TASK OBJECTIVE
Which lines of the records below contain the string "size"? Report each of them.

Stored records
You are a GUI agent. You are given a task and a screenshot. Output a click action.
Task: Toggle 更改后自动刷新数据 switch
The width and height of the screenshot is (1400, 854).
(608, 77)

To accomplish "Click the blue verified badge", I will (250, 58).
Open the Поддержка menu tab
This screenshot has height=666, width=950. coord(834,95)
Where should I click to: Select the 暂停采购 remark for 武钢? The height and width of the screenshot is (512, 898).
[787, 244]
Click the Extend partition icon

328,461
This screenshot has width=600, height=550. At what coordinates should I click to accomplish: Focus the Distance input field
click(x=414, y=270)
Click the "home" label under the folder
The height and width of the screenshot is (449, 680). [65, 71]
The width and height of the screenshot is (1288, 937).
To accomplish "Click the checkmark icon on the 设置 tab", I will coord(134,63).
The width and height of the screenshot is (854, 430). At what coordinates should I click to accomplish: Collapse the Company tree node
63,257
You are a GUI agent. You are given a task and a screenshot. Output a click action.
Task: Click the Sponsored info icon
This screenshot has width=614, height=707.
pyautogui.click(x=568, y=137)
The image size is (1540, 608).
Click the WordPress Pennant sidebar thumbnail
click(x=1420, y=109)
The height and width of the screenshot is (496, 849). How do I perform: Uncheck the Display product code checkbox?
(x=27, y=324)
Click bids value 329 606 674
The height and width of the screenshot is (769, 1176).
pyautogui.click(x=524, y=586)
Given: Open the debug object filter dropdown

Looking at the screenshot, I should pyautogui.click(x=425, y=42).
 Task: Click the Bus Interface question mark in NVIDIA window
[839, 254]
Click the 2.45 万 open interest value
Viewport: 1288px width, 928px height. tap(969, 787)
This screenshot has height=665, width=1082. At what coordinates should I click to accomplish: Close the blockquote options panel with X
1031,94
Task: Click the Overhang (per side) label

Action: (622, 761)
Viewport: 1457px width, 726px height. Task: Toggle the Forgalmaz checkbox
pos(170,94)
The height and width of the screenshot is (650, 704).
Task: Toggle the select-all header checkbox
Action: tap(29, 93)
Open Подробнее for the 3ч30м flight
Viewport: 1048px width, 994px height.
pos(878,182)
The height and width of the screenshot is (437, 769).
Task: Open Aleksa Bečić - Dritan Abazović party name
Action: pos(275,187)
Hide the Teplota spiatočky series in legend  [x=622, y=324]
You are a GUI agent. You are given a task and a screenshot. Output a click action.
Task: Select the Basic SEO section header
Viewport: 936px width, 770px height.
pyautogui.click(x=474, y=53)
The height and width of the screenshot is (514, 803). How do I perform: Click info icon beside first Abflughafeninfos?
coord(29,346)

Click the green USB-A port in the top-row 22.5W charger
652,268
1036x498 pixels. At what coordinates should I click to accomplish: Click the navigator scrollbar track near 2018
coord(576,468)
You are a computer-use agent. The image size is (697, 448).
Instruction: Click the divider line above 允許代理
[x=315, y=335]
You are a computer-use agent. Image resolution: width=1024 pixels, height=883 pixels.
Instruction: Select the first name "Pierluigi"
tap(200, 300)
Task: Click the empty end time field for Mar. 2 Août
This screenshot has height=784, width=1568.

ANSWER TO THIS PROBLEM
The image size is (1540, 608).
You are a computer-use agent. The image size is (697, 448).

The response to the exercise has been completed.